26 May, 2013

Back to what works

The best thing about coming back to what works is when it works like it did when you decided that it’s what works.

At a certain point in time, my passion for writing in this blog wavered, and I found it becoming a chore that was almost Herculean in its insurmountability (to coin a word). I would miss one day, two days, sometimes several. And I would force myself to dredge up the memories of those days so that I could stick to the commitment I had made to write about every class. But, by losing the consistency and allowing it to become a burden that I was not handling in a timely fashion, I had lost the spirit of the original intention. It would be like missing 4 days of yoga, and then thinking I could do a quadruple class on a Saturday and get the benefits of a regular yoga practice. It didn’t work, and I recognized it was not working.

Initially, I thought that perhaps I was being too Draconian on myself, demanding that I write every day. I had done it for a very long time, and maybe it had outlasted its value. So I tried to reformulate the intention into something different, namely, that I would write when I felt like it, and that I would focus on a new agenda. But without the commitment or the schedule, that didn’t actually happen either, and it wasn’t long before I had ceased writing altogether. Looking back, I think I have a different understanding of what was happening. I think I stopped writing because I no longer wanted to take a close, daily look at what was occurring inside my mind and my life. I basically wanted to “go dark” because the trajectories I was taking were not ones that could withstand any kind of inquiry. Going really “Baptistian” here, I think that this blog has, for me, been serving as the “Inquiry” part of the practice. And when I stopped writing, I had slid down that ladder of personal growth back to a point where all I had was the Asana. This is not to say that Asana alone is not a great thing. And it’s also not to say that I am a “Grand Inquisitor” of my own behaviors. But certainly, I had something more, and shut it down.

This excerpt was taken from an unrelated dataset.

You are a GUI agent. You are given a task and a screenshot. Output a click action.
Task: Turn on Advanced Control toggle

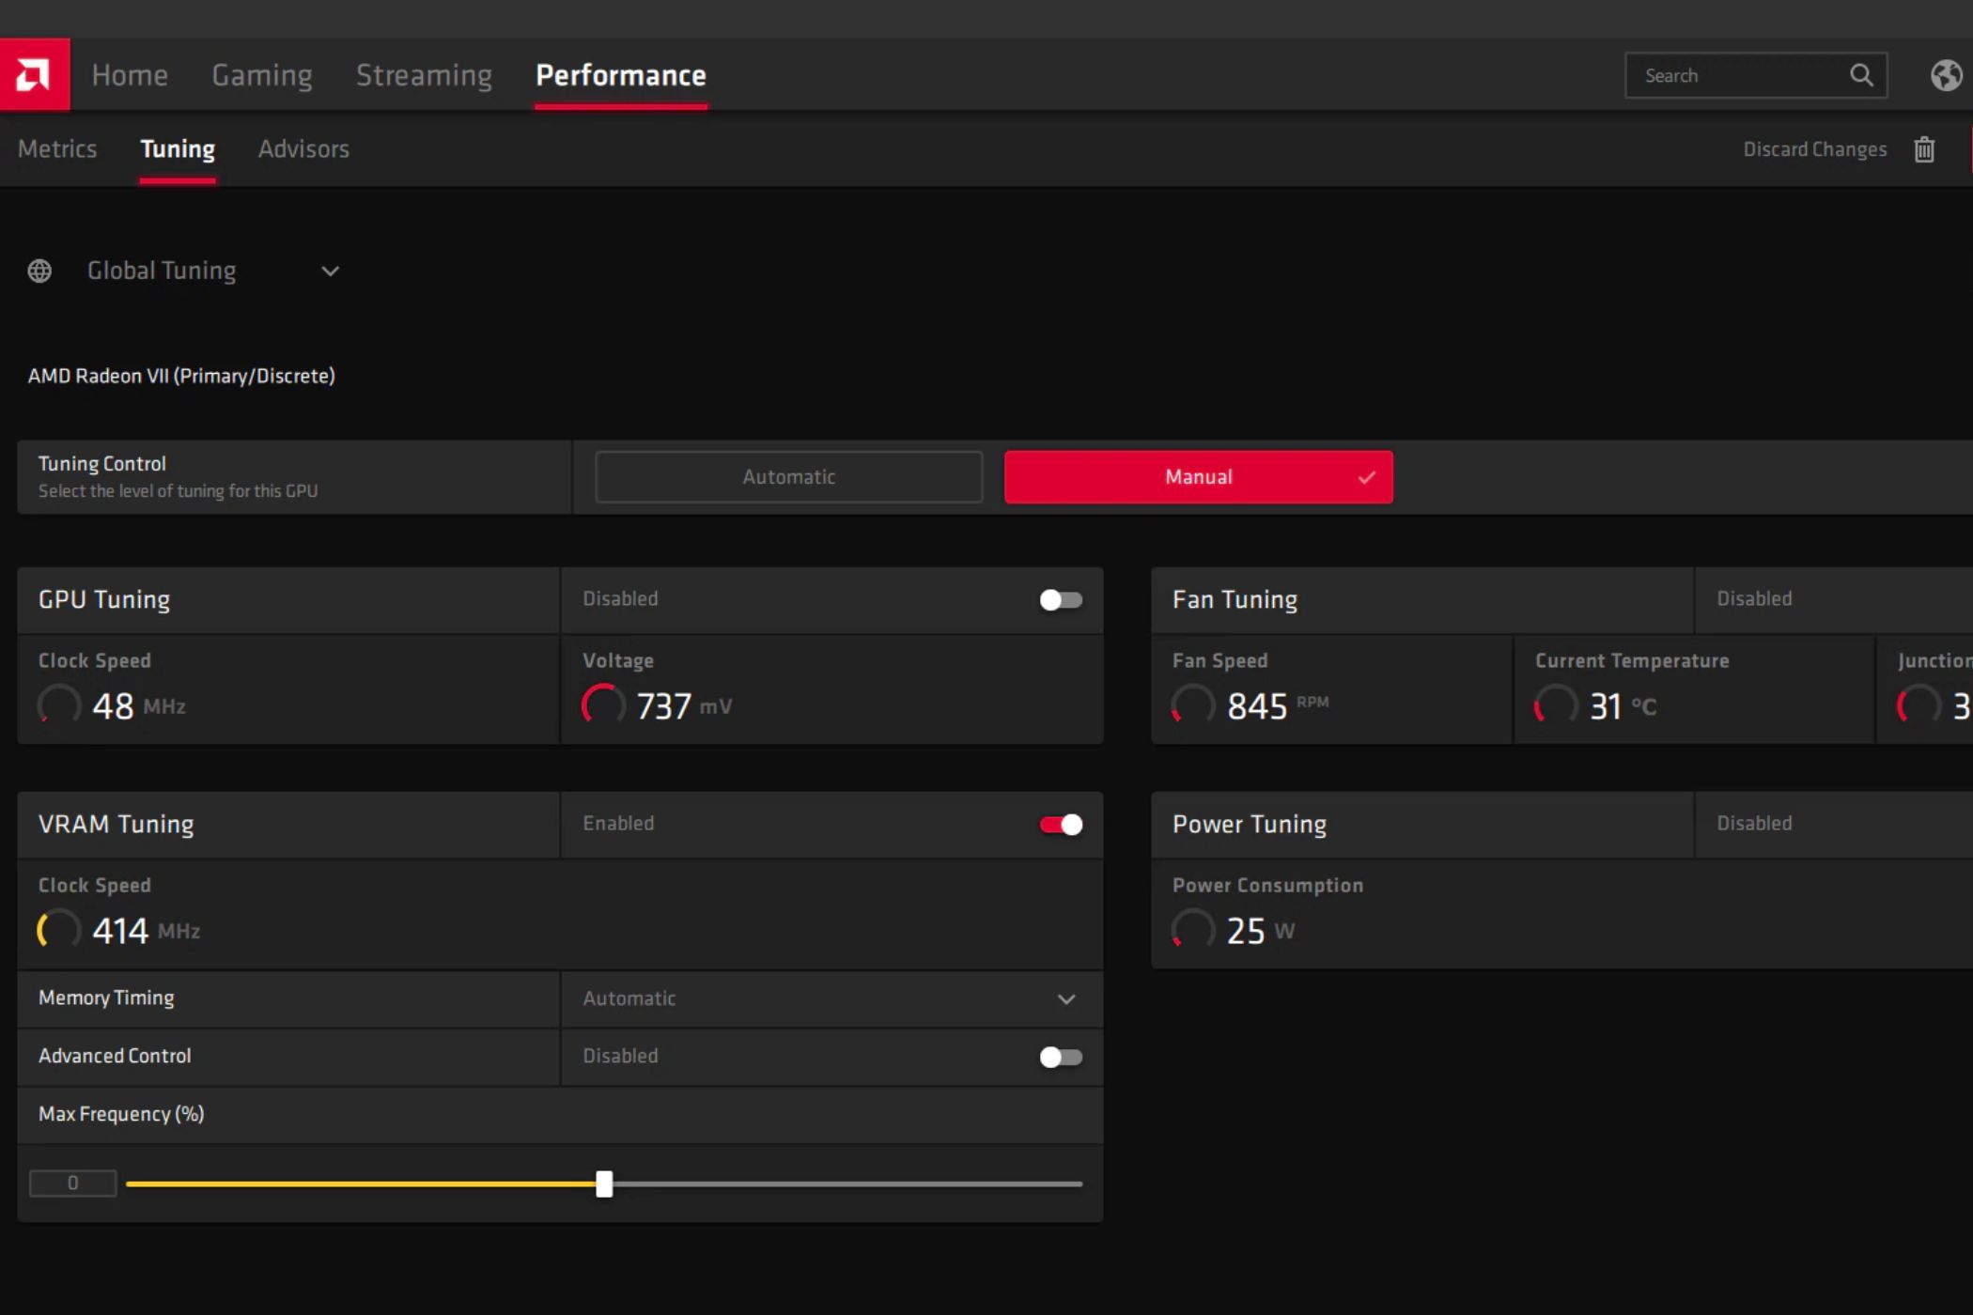[x=1061, y=1057]
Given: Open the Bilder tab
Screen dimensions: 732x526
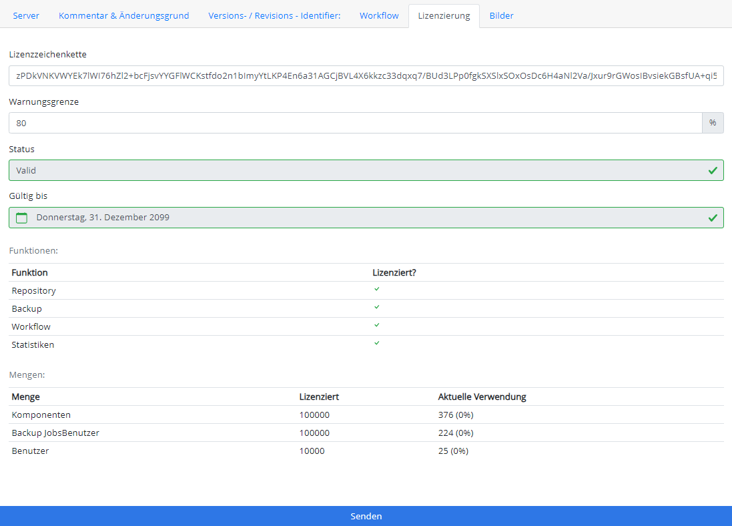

Of course, the truth, and we all know it, is that you can’t actually play Peek-A-Boo with yourself; certainly not for more than a little while. There came a point a few weeks ago when I recognized that I needed to get back on the program that worked. And that agenda was writing after every class, and having the writing serve as a connection between the practice and my life. It’s been maybe 3 weeks since I returned to this routine, and the dividends are already clear. It’s working. I can’t say that I know exactly what I am doing or where I am going, but I am not “doing anything” or “going anywhere” without “observing.” That is what has changed.